RAPHALL, MORRIS JACOB (1798–1868), rabbi. Raphall, who was born in Stockholm, Sweden, settled in England in 1825. He quickly became prominent in British Jewry and one of its chief exponents to the Christian world, fighting for the political rights of Jews and against defamations of Judaism. He published Hebrew Review and Magazine of Rabbinical Literature (3 vols., October 1834–July 1836), the first Jewish periodical in England, and, with David Aaron de *Sola, he produced the first translation of parts of the Mishnah into English, Eighteen Treatises from the Mishna (1843; 18452). In 1849 Raphall went to the U.S. to serve as rabbi of B'nai Jeshurun Synagogue in New York. There he associated himself with Isaac *Leeser and S.M. *Isaacs and preached against Reform. His lectures on Jewish history attracted large crowds, including many Christians. In 1860 he gave the first invocation by a rabbi before the House of Representatives.

At the peak of the secession crisis, on Jan. 4, 1861, a day President Buchanan had proclaimed a National Fast Day, Raphall delivered what became the most highly publicized rabbinical statement on the "Bible and Slavery." Placing Judaism squarely in opposition to abolitionism, he denied that any statement in the Bible could be interpreted to prohibit slavery, and insisted that, on the contrary, biblical law granted the right to own slaves. He did distinguish between biblical slavery and the southern system; the Bible, he said, regarded the slave as a person, whereas Southerners treated the slave as a thing. But he directed his major attack against the abolitionists for their misrepresentation of the Bible and their agitation against the legitimate right of slaveholding. The sermon was widely reprinted, drawing praise throughout the South and criticism from Jewish and non-Jewish abolitionists in the North. A notable reply came from the Reform leader and abolitionist Rabbi David *Einhorn.

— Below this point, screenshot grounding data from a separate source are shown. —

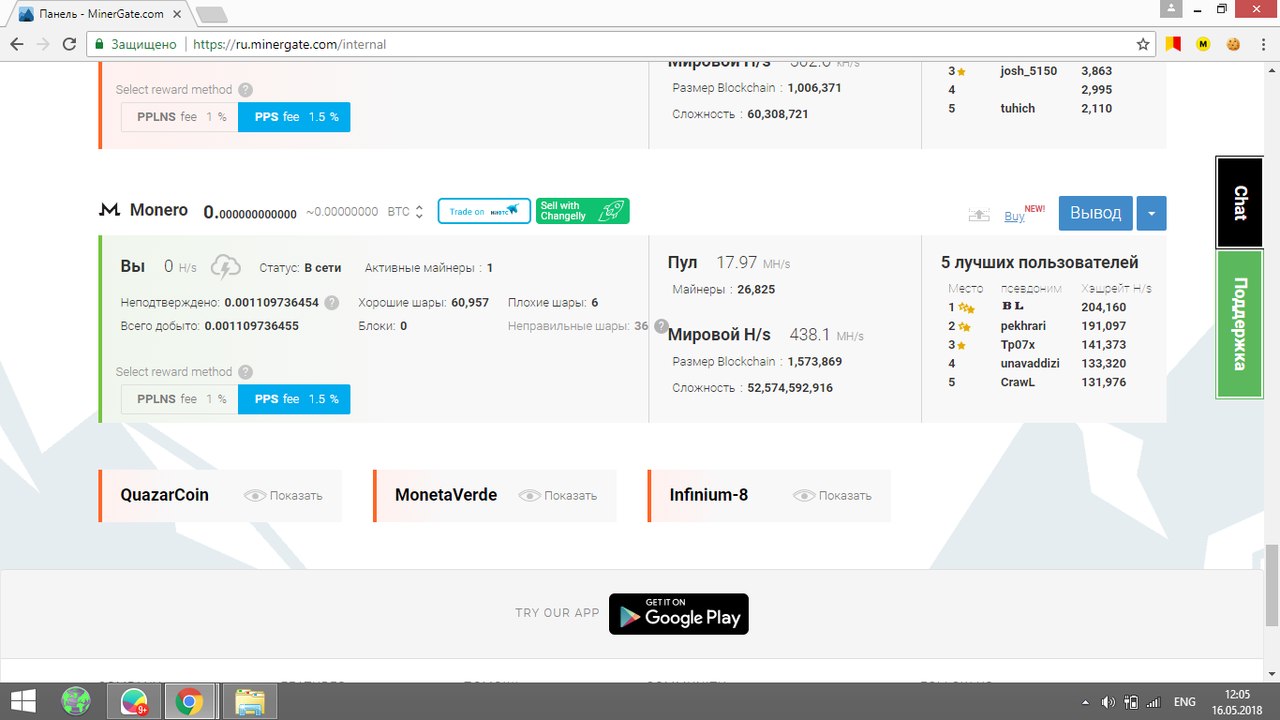Reload the page with refresh icon
Viewport: 1280px width, 720px height.
tap(69, 44)
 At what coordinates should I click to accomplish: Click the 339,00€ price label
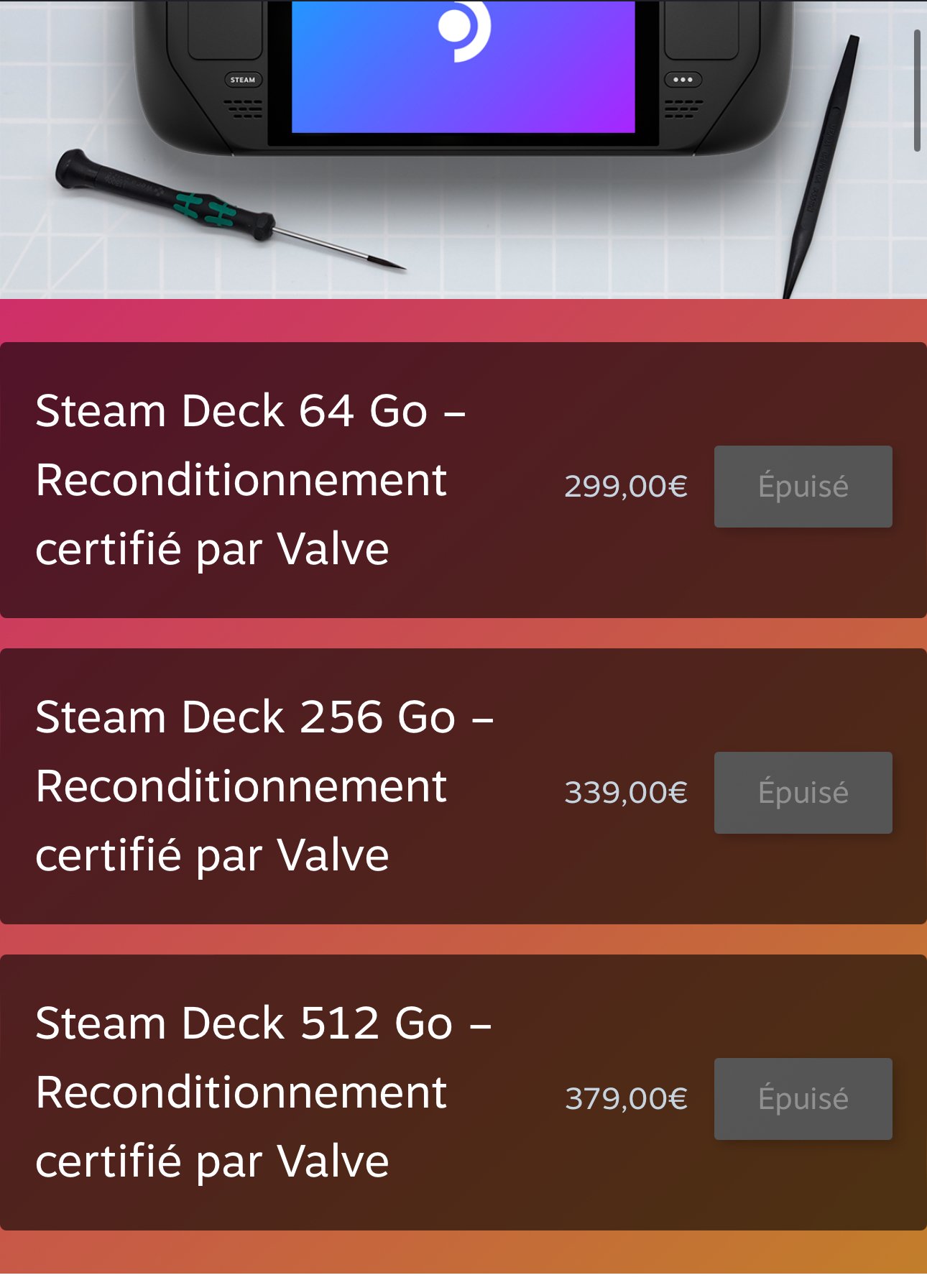(626, 793)
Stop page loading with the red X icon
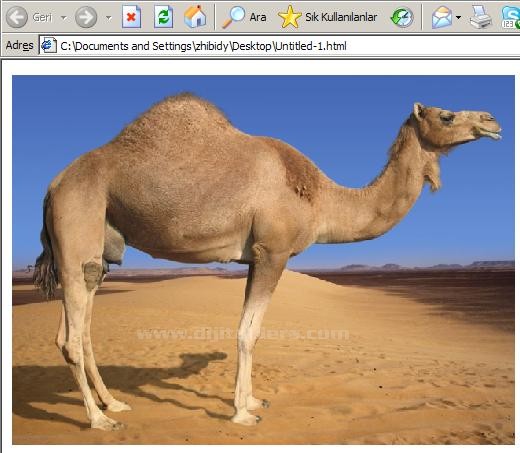This screenshot has width=520, height=453. click(131, 17)
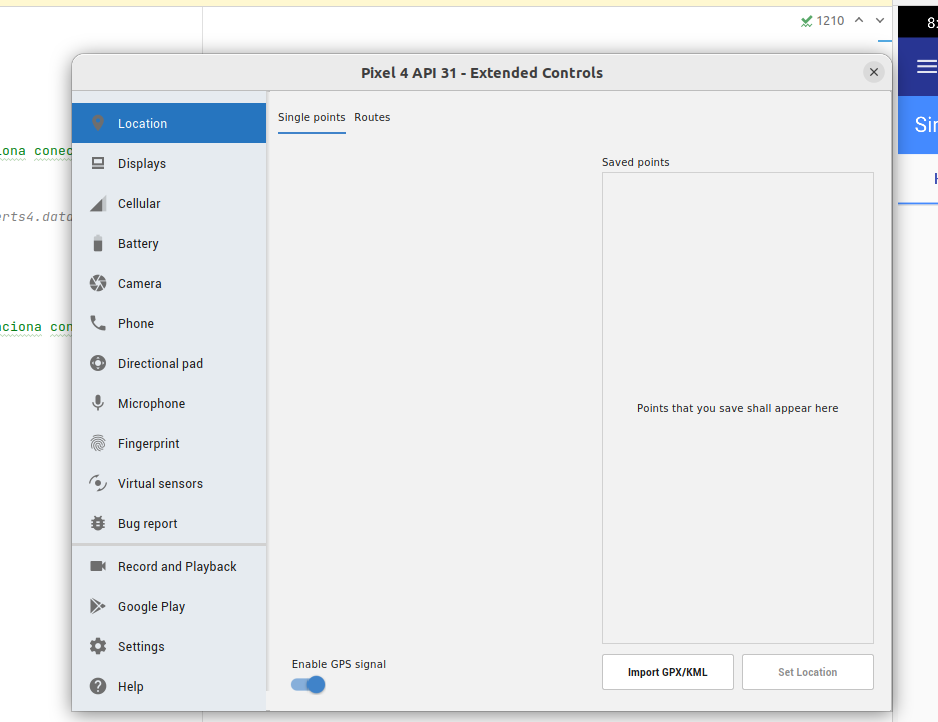Open the emulator app hamburger menu

(x=926, y=66)
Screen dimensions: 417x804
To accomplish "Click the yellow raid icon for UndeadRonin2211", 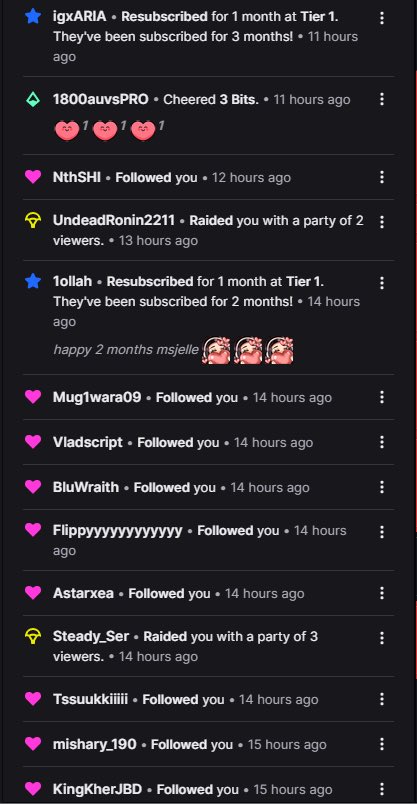I will [x=33, y=221].
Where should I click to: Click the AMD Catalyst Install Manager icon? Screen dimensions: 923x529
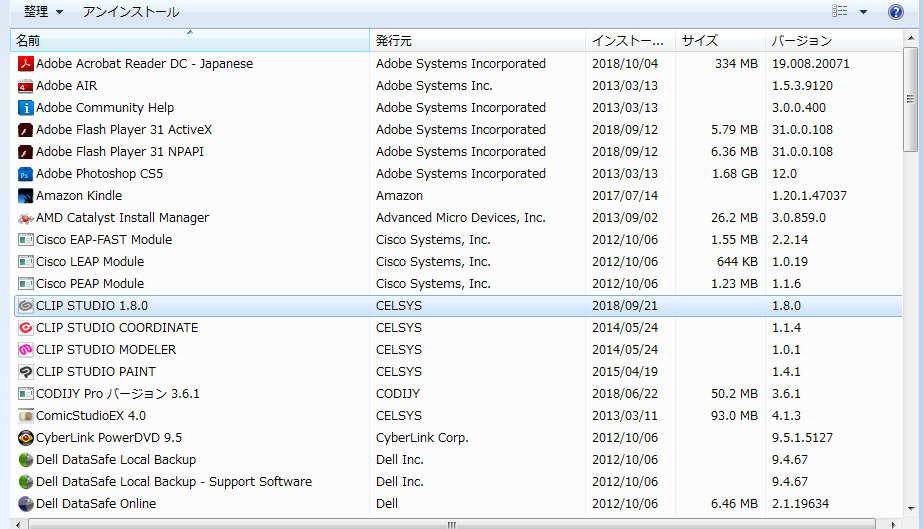point(26,218)
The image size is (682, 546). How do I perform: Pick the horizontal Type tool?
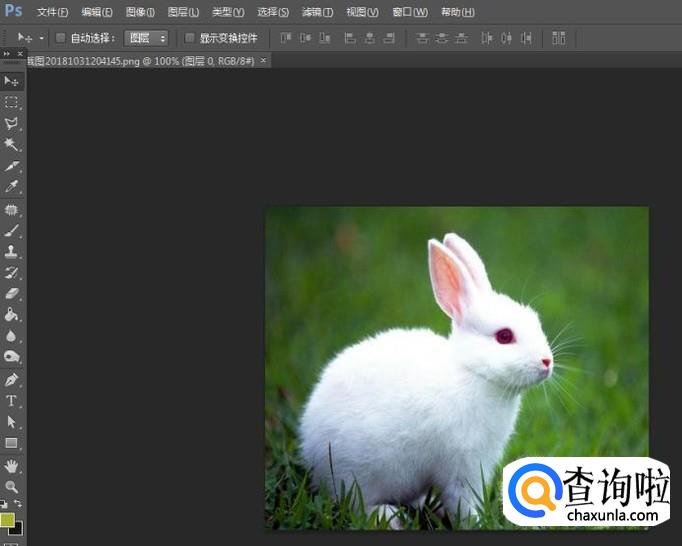pyautogui.click(x=12, y=400)
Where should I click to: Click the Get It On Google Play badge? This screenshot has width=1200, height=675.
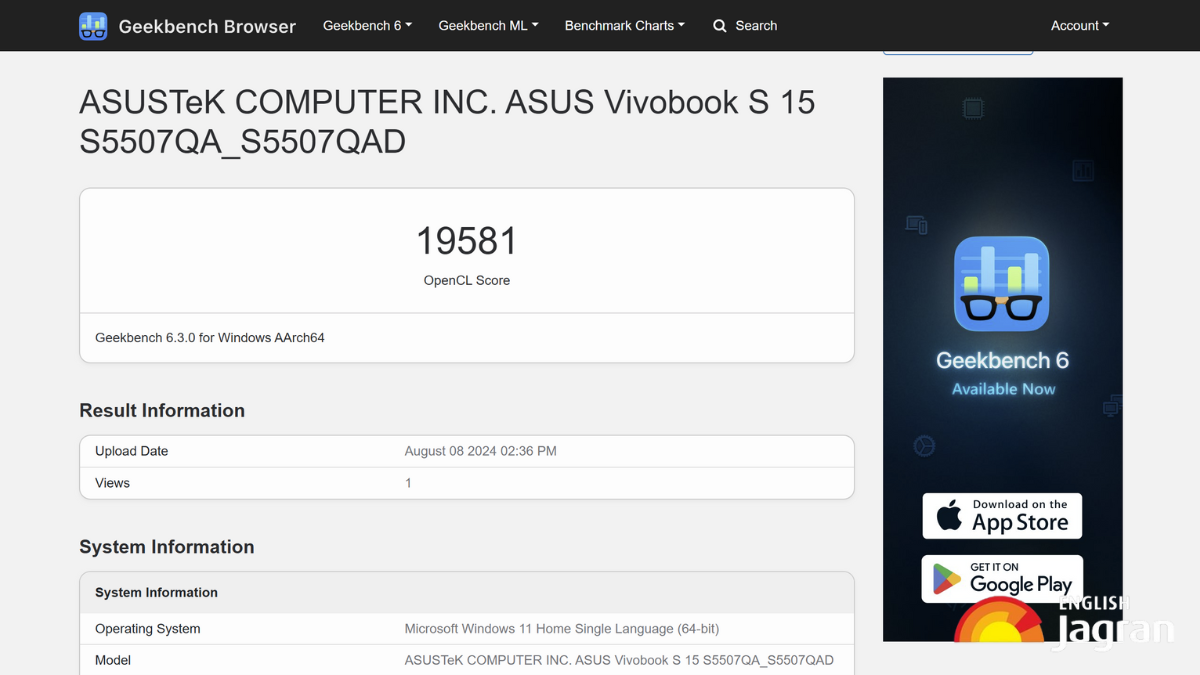(x=1002, y=578)
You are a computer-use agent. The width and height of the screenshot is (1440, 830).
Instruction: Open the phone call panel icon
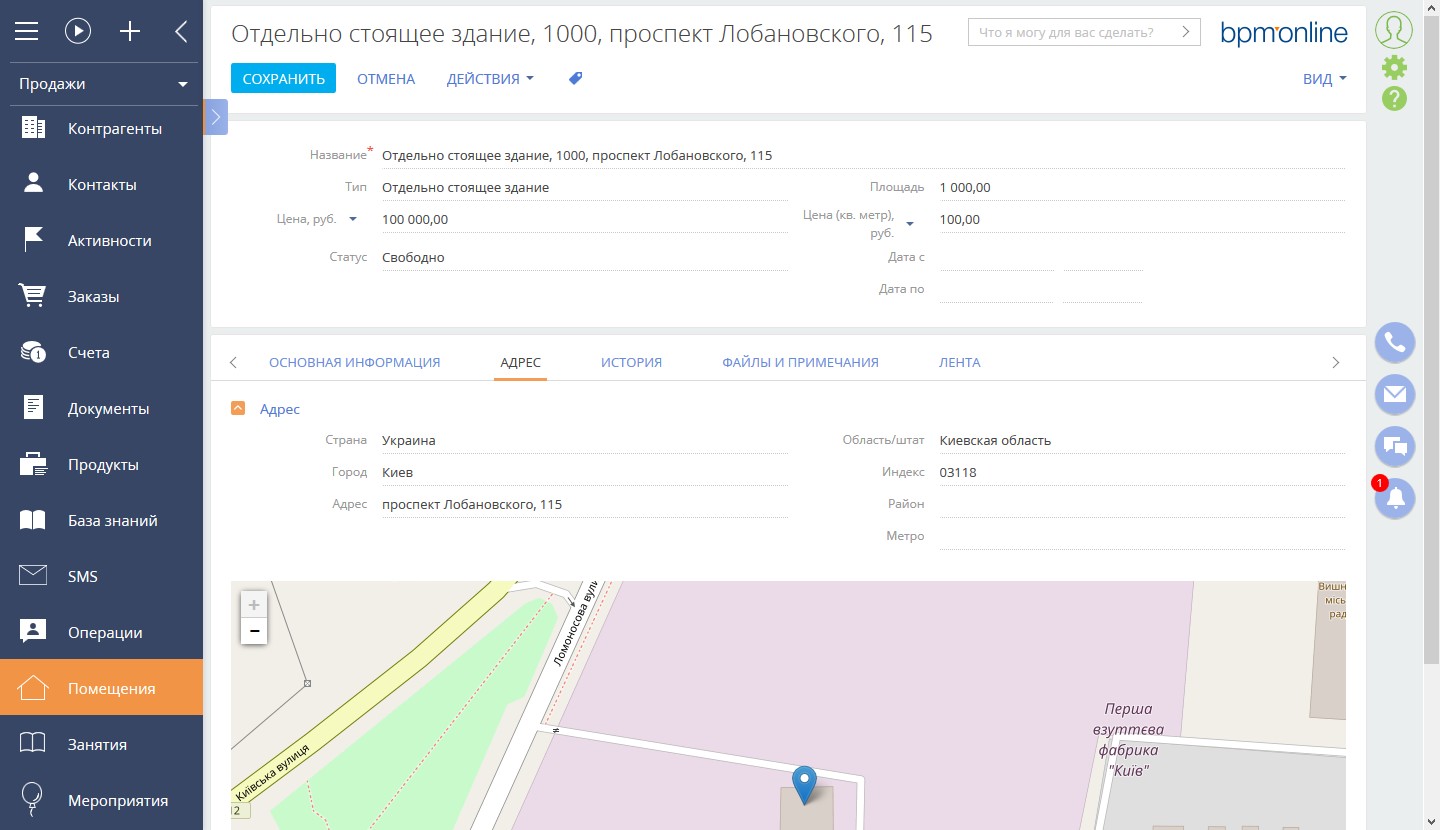coord(1394,343)
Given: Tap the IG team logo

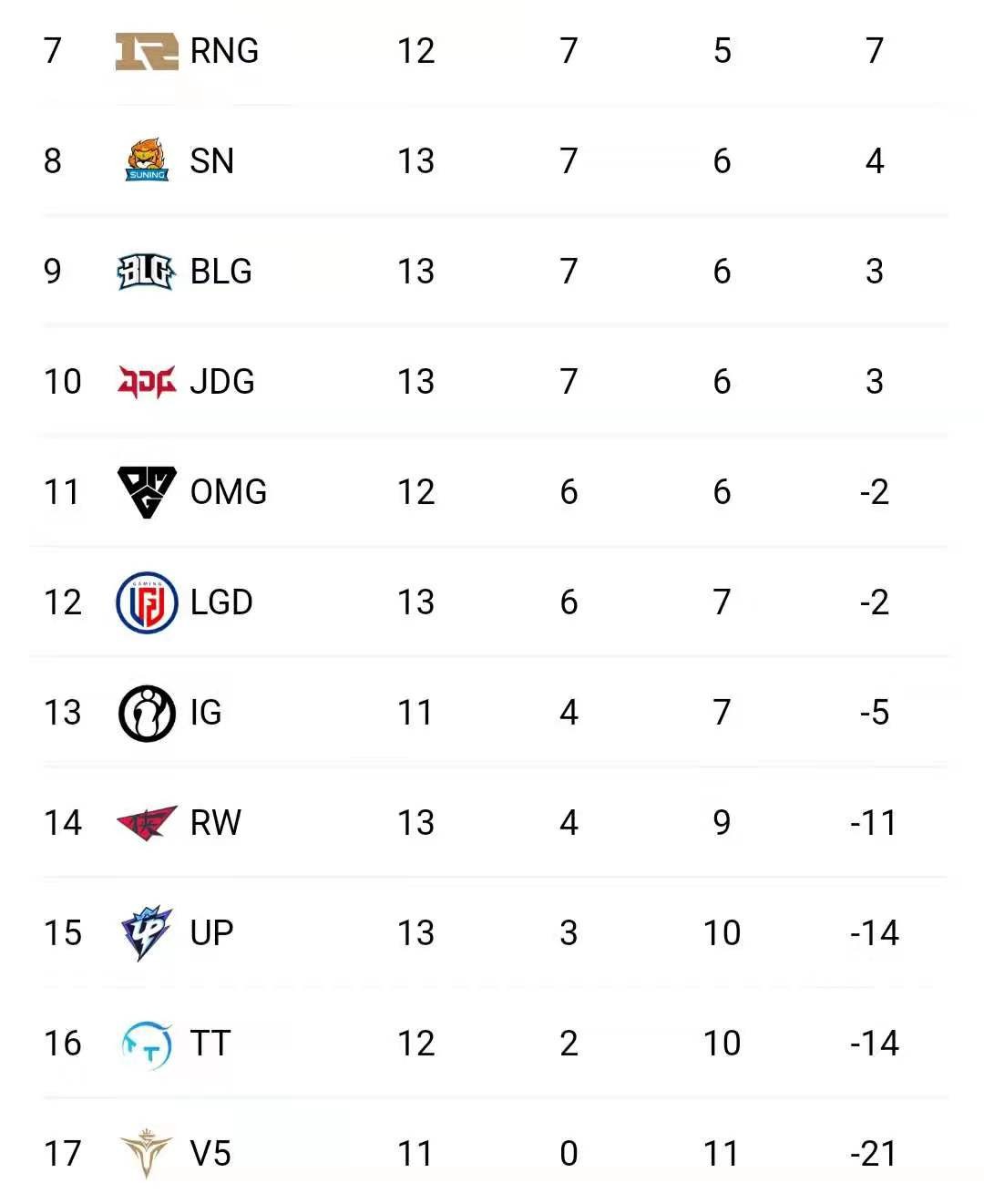Looking at the screenshot, I should 146,713.
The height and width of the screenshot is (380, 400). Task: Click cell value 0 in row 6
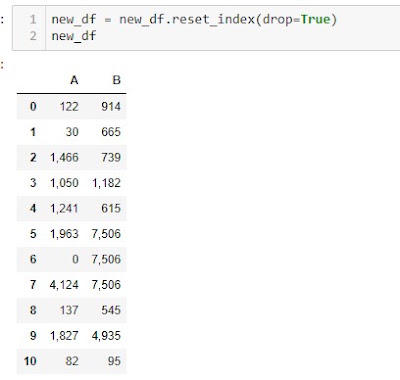pos(75,259)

An active fund-raiser on behalf of the needy, Raphall was particularly concerned for the poor of Palestine. His books include Ruhama: Devotional Exercises for the Use of the Daughters of Israel (1852), Post-Biblical History of the Jews (2 vols., 1855), and Path to Immortality (1859).

bibliography:

dab, s.v.; I. Goldstein, Century of Judaism in New York (1930), 111–5, 148–53; H.S. Morais, Eminent Israelites of the Nineteenth Century (1880), 287–91; E.M.F. Mielziner, Moses Mielziner (Eng., 1931), 212–50; M. Davis, Emergence of Conservative Judaism (1963), 356–58.